▶
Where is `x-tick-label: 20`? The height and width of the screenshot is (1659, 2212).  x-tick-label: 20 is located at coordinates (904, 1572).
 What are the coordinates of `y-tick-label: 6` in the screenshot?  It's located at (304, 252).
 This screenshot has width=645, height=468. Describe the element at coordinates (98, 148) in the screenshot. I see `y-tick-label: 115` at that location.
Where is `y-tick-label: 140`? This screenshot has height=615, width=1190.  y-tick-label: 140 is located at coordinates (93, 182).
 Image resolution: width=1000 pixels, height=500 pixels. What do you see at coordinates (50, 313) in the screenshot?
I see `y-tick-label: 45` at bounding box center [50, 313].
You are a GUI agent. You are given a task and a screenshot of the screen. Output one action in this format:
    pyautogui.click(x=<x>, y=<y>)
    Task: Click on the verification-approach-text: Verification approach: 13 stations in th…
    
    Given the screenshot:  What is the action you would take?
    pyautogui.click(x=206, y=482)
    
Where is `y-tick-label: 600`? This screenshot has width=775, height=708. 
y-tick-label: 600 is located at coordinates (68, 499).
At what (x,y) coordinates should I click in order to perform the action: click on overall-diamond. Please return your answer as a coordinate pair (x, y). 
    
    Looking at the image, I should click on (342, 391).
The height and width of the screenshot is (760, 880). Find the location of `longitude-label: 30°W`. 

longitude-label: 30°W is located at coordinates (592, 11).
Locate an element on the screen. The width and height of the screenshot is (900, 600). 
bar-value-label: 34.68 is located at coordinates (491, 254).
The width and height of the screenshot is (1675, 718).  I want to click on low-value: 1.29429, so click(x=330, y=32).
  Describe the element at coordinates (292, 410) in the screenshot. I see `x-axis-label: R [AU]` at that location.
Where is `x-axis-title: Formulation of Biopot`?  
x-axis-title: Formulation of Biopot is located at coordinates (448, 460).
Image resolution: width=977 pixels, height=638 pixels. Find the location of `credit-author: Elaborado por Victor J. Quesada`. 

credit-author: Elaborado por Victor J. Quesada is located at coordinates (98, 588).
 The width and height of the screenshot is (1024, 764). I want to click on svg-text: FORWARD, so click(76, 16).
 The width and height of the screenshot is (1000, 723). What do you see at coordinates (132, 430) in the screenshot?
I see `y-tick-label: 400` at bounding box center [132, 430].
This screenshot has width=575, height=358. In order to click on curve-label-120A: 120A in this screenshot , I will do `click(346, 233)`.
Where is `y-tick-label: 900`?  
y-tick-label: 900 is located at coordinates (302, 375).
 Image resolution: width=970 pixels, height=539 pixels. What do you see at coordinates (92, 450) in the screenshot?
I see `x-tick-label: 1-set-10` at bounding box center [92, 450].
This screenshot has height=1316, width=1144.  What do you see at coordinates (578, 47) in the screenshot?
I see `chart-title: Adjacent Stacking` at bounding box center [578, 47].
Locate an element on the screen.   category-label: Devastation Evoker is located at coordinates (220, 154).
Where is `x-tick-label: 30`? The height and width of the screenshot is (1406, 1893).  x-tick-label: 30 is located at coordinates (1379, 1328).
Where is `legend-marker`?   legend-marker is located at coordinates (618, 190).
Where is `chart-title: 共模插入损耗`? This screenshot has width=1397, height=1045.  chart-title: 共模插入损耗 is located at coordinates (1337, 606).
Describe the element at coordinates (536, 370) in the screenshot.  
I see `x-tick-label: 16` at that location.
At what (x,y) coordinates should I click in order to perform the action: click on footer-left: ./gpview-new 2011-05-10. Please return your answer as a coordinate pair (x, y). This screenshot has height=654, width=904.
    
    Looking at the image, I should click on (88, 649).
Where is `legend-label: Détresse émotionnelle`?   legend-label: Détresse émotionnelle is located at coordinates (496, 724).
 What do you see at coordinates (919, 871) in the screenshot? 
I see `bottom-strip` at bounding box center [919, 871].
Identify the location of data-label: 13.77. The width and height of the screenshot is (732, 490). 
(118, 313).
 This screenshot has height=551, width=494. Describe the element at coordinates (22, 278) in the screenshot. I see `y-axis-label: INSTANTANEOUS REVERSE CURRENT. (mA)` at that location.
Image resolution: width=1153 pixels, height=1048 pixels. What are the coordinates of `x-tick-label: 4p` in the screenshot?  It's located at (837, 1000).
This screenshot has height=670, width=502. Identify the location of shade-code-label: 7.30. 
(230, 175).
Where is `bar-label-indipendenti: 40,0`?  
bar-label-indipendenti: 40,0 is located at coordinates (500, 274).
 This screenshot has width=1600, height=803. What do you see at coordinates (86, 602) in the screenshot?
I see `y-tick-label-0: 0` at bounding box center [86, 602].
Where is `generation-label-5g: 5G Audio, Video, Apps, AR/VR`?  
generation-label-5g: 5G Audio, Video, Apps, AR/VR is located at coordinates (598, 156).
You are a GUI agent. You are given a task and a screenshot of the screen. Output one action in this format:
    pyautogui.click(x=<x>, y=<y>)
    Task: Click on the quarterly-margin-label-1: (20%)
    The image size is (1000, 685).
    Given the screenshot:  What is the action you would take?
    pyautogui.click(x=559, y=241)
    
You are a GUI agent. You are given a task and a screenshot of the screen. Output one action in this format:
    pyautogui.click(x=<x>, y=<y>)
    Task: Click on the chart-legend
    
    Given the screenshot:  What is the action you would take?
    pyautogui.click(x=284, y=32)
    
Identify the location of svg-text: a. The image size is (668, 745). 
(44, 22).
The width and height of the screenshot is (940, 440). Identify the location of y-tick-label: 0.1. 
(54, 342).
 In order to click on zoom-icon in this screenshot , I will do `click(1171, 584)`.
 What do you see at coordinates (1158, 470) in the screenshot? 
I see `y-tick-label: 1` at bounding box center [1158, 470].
◀
:: Task to complete ::
Copy the listing above word for word, from the first line to the last.

:: Result for this exercise ::
Where is `x-tick-label: 20`? The height and width of the screenshot is (1659, 2212).  x-tick-label: 20 is located at coordinates (904, 1572).
 What are the coordinates of `y-tick-label: 6` in the screenshot?  It's located at (304, 252).
 This screenshot has width=645, height=468. Describe the element at coordinates (98, 148) in the screenshot. I see `y-tick-label: 115` at that location.
Where is `y-tick-label: 140`? This screenshot has height=615, width=1190.  y-tick-label: 140 is located at coordinates (93, 182).
 Image resolution: width=1000 pixels, height=500 pixels. What do you see at coordinates (50, 313) in the screenshot?
I see `y-tick-label: 45` at bounding box center [50, 313].
You are a GUI agent. You are given a task and a screenshot of the screen. Output one action in this format:
    pyautogui.click(x=<x>, y=<y>)
    Task: Click on the verification-approach-text: Verification approach: 13 stations in th…
    
    Given the screenshot:  What is the action you would take?
    pyautogui.click(x=206, y=482)
    
Where is `y-tick-label: 600`? This screenshot has width=775, height=708. 
y-tick-label: 600 is located at coordinates (68, 499).
At what (x,y) coordinates should I click in order to perform the action: click on overall-diamond. Please return your answer as a coordinate pair (x, y). 
    
    Looking at the image, I should click on (342, 391).
The height and width of the screenshot is (760, 880). Find the location of `longitude-label: 30°W`. 

longitude-label: 30°W is located at coordinates (592, 11).
Locate an element on the screen. The width and height of the screenshot is (900, 600). 
bar-value-label: 34.68 is located at coordinates (491, 254).
The width and height of the screenshot is (1675, 718).  I want to click on low-value: 1.29429, so click(x=330, y=32).
  Describe the element at coordinates (292, 410) in the screenshot. I see `x-axis-label: R [AU]` at that location.
Where is `x-axis-title: Formulation of Biopot`?  
x-axis-title: Formulation of Biopot is located at coordinates (448, 460).
Image resolution: width=977 pixels, height=638 pixels. Find the location of `credit-author: Elaborado por Victor J. Quesada`. 

credit-author: Elaborado por Victor J. Quesada is located at coordinates (98, 588).
 The width and height of the screenshot is (1024, 764). I want to click on svg-text: FORWARD, so click(76, 16).
 The width and height of the screenshot is (1000, 723). What do you see at coordinates (132, 430) in the screenshot?
I see `y-tick-label: 400` at bounding box center [132, 430].
This screenshot has width=575, height=358. In order to click on curve-label-120A: 120A in this screenshot , I will do `click(346, 233)`.
Where is `y-tick-label: 900`?  
y-tick-label: 900 is located at coordinates (302, 375).
 Image resolution: width=970 pixels, height=539 pixels. What do you see at coordinates (92, 450) in the screenshot?
I see `x-tick-label: 1-set-10` at bounding box center [92, 450].
This screenshot has height=1316, width=1144.  What do you see at coordinates (578, 47) in the screenshot?
I see `chart-title: Adjacent Stacking` at bounding box center [578, 47].
Locate an element on the screen.   category-label: Devastation Evoker is located at coordinates (220, 154).
Where is `x-tick-label: 30`? The height and width of the screenshot is (1406, 1893).  x-tick-label: 30 is located at coordinates (1379, 1328).
Where is `legend-marker`?   legend-marker is located at coordinates (618, 190).
Where is `chart-title: 共模插入损耗`? This screenshot has width=1397, height=1045.  chart-title: 共模插入损耗 is located at coordinates (1337, 606).
Describe the element at coordinates (536, 370) in the screenshot.  
I see `x-tick-label: 16` at that location.
At what (x,y) coordinates should I click in order to perform the action: click on footer-left: ./gpview-new 2011-05-10. Please return your answer as a coordinate pair (x, y). This screenshot has height=654, width=904.
    
    Looking at the image, I should click on (88, 649).
Where is `legend-label: Détresse émotionnelle`?   legend-label: Détresse émotionnelle is located at coordinates (496, 724).
 What do you see at coordinates (919, 871) in the screenshot? 
I see `bottom-strip` at bounding box center [919, 871].
Identify the location of data-label: 13.77. The width and height of the screenshot is (732, 490). 
(118, 313).
 This screenshot has height=551, width=494. Describe the element at coordinates (22, 278) in the screenshot. I see `y-axis-label: INSTANTANEOUS REVERSE CURRENT. (mA)` at that location.
Image resolution: width=1153 pixels, height=1048 pixels. What are the coordinates of `x-tick-label: 4p` in the screenshot?  It's located at (837, 1000).
This screenshot has height=670, width=502. Identify the location of shade-code-label: 7.30. 
(230, 175).
Where is `bar-label-indipendenti: 40,0`?  
bar-label-indipendenti: 40,0 is located at coordinates (500, 274).
 This screenshot has width=1600, height=803. What do you see at coordinates (86, 602) in the screenshot?
I see `y-tick-label-0: 0` at bounding box center [86, 602].
Where is `generation-label-5g: 5G Audio, Video, Apps, AR/VR`?  
generation-label-5g: 5G Audio, Video, Apps, AR/VR is located at coordinates (598, 156).
You are a GUI agent. You are given a task and a screenshot of the screen. Output one action in this format:
    pyautogui.click(x=<x>, y=<y>)
    Task: Click on the quarterly-margin-label-1: (20%)
    The image size is (1000, 685).
    Given the screenshot:  What is the action you would take?
    pyautogui.click(x=559, y=241)
    
You are a GUI agent. You are given a task and a screenshot of the screen. Output one action in this format:
    pyautogui.click(x=<x>, y=<y>)
    Task: Click on the chart-legend
    
    Given the screenshot:  What is the action you would take?
    pyautogui.click(x=284, y=32)
    
Identify the location of svg-text: a. The image size is (668, 745). 
(44, 22).
The width and height of the screenshot is (940, 440). Identify the location of y-tick-label: 0.1. 
(54, 342).
 In order to click on zoom-icon in this screenshot , I will do `click(1171, 584)`.
 What do you see at coordinates (1158, 470) in the screenshot? 
I see `y-tick-label: 1` at bounding box center [1158, 470].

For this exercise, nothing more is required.